What do you say to the dying?

A friend of mine asked me something along those lines, which made me grateful that I was never called to pastoral ministry, because I have no idea. I only know death from this side, and while I was able to accompany my father on his last day, I have a lot more experience with us folks who are left behind by those who have died. Though, of course, we are all dying from the moment we’re born.

I’m really comforted by this verse from John’s first letter, which, as it happens, will show up at mass Sunday. John was the Beloved Disciple*, one of the three who saw Jesus at his best (the Transfiguration) and worst (Garden of Gethsemane). He was the only one of the twelve men Jesus chose to stick around for Jesus’ crucifixion. And he was the only one of the apostles who, by tradition, wasn’t martyred and lived out his days into old age.

(*I mean, he was the Beloved Disciple according to the Gospel of JOHN, so feel free to sprinkle a grain of salt there.)

Assuming this letter was written by THAT John or one of his disciples, it has to be comforting to know that he, this guy, didn’t really know what comes next. Because if he wasn’t sure, then we can all be forgiven for not being certain, either.

This is all I can be certain of:

  1. God has been there. The crazy story of Christianity revolves around the idea that God becomes human and suffers and dies. And then shows that death is not the last word.
  2. God has been here. I find myself often reflecting on the fact that God knows grief, knows what it is to lose someone you love to death. You look at a crucifix often enough, and that begins to sink in. But what takes more time is realizing that God grieves, present tense, for each of us, and not just for Jesus of Nazareth. It’s sort of easy to see how God might grieve for Jesus on the cross, the way that Jesus grieved for his friend Lazarus when he died. But the point of the whole story of Christianity is that we are all as beloved by God as was Jesus, which means, when we grieve and when we suffer, God feels it like a parent does for their child.
  3. There’s something else. I’m not super attuned to supernatural stuff. I’ve stayed in places that are supposed to be haunted and felt creeped out, but that doesn’t mean anything other than that I’m susceptible to a good ghost story. I have encountered and witnessed things that seem like signs from the departed, but I am not 100% sold. I’ll just say this: the most persuasive rationale for the existence of Christianity, 2,000 years on, is that this guy Jesus lived, died, and then a whole bunch of people experienced him alive again. They didn’t know exactly how to explain that experience, but it was real enough to power a rapidly expanding 1st century Jewish sect at a time when there were plenty of other competitors in the marketplace. If we have the theological details wrong, I can’t say. But there’s something else.

There’s one other thing that I’m not certain of, so much as comforted by, like that caveat verse from I John. In the Gospel of Luke’s story about the crucifixion, one of the other guys being crucified asks Jesus to remember him when He comes into His kingdom, and Jesus replies, “Today, you will be with me in paradise.” I take from that the idea that, whatever of us desires God, desires Love, Joy, Peace, is enough for God to hold onto in us. Even the most rotten of us is eligible for Love if we want it.

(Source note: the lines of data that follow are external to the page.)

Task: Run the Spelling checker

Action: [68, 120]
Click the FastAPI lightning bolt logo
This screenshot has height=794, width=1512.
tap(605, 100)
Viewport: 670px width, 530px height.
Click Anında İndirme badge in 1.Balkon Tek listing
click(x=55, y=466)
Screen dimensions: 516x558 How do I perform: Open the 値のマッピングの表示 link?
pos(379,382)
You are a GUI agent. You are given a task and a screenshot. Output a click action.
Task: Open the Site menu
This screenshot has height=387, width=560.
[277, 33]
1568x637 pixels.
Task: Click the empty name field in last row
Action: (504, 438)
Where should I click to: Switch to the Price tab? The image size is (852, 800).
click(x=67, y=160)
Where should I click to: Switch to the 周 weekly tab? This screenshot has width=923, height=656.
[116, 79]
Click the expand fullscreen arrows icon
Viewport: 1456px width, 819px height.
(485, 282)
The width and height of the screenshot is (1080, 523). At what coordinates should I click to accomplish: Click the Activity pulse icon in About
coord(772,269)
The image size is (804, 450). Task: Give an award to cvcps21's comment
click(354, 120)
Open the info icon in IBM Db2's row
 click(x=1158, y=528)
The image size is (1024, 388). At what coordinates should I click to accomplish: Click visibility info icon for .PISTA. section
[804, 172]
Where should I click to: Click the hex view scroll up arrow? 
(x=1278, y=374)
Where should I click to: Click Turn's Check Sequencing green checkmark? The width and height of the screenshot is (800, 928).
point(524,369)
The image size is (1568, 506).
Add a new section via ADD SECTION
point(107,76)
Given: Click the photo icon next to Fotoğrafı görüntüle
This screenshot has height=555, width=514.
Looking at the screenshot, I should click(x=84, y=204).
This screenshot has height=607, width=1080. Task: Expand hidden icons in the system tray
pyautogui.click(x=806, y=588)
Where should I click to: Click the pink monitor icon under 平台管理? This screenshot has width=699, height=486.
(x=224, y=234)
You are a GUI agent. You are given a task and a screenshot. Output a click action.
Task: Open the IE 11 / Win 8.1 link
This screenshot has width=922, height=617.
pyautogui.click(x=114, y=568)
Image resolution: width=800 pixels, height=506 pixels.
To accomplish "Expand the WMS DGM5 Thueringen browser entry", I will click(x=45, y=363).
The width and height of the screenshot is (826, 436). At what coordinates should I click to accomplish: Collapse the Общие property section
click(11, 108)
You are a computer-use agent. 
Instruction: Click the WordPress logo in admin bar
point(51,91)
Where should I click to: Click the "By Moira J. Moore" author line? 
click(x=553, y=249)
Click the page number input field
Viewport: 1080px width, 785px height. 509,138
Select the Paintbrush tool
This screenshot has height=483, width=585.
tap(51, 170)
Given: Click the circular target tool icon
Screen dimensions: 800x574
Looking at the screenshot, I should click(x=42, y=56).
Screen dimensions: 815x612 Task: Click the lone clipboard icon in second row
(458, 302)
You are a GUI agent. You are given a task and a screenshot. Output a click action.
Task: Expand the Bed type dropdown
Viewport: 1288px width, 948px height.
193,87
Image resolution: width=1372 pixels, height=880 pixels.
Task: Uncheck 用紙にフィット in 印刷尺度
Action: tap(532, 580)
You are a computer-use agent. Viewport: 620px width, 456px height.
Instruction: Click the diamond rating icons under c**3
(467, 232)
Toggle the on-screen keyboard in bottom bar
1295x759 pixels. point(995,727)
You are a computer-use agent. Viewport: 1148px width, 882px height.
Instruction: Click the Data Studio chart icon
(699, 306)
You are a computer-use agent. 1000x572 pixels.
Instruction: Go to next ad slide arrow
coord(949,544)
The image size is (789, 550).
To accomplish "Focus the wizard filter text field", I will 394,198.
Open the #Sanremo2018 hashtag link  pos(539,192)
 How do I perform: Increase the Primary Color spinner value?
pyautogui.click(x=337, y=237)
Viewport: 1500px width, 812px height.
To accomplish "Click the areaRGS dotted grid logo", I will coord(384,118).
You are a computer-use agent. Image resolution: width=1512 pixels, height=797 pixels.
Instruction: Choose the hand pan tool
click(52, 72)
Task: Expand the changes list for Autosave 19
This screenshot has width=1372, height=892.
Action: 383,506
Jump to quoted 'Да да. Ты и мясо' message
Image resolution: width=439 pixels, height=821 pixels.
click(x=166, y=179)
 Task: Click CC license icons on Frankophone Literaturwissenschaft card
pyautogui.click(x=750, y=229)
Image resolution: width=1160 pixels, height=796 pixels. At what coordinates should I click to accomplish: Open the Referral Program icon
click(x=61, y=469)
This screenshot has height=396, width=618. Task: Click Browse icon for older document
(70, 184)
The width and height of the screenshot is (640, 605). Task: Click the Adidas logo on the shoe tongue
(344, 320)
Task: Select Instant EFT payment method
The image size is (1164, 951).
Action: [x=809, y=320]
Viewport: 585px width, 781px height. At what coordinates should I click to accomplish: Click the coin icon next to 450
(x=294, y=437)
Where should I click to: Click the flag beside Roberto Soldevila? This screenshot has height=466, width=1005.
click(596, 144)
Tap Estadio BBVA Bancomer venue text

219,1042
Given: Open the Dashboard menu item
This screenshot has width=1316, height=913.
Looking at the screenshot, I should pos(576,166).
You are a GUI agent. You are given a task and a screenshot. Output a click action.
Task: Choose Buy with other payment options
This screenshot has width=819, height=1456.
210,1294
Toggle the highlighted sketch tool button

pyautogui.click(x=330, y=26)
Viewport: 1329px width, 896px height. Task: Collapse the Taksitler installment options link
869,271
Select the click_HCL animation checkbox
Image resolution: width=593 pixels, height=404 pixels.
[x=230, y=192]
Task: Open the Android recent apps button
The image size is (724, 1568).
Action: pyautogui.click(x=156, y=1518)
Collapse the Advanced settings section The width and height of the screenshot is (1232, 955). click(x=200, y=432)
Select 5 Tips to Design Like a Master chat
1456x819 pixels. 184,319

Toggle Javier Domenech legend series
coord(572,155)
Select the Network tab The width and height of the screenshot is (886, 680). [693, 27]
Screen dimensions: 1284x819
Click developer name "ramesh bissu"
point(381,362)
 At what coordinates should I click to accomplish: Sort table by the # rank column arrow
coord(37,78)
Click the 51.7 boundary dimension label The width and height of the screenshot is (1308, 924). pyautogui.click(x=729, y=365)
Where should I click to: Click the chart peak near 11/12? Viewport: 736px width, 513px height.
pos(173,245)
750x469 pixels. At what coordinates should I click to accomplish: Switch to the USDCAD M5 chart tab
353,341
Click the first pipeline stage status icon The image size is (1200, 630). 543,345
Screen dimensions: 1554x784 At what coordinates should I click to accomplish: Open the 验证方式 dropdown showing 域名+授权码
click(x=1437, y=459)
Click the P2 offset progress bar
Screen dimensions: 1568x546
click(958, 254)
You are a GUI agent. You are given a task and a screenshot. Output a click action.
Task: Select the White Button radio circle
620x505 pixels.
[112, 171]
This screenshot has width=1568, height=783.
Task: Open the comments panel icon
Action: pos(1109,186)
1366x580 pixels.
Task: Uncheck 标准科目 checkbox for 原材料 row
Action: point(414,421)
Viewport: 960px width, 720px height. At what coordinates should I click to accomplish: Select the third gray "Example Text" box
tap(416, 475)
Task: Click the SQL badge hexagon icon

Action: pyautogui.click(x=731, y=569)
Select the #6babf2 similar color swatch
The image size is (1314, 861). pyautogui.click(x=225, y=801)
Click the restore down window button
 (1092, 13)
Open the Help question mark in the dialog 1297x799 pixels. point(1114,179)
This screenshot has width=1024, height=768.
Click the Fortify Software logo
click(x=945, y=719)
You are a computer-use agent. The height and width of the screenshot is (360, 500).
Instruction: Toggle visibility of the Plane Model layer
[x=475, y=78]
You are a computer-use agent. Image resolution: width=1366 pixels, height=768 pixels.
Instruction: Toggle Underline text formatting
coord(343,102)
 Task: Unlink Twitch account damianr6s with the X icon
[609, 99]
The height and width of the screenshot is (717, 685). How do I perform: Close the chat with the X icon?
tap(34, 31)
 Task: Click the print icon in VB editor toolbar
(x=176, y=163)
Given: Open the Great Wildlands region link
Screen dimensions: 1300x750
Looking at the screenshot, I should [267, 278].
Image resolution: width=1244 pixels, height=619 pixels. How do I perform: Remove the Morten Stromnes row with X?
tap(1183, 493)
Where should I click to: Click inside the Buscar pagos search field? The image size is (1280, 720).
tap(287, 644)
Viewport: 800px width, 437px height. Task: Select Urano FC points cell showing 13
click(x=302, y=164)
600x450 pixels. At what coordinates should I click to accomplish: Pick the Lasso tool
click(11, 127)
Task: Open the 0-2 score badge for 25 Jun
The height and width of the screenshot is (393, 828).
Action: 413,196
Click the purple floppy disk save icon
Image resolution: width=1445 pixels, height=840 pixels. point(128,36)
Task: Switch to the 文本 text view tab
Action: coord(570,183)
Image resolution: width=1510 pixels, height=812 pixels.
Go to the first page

Like John, what that looks like, I have no idea. Apparently it looks like what the first disciples saw in the risen Jesus. Or else it looks like being in the presence of Love, Joy and Peace. We can approximate it now, when we allow our lives to be formed by Love, formed for Joy, formed toward Peace. But eventually, I hope we find out for real.

That’s what I think. What do I say to the dying, though? Probably nothing. There are times that you don’t need words so much as the assurance that you aren’t alone, that someone is there by your side.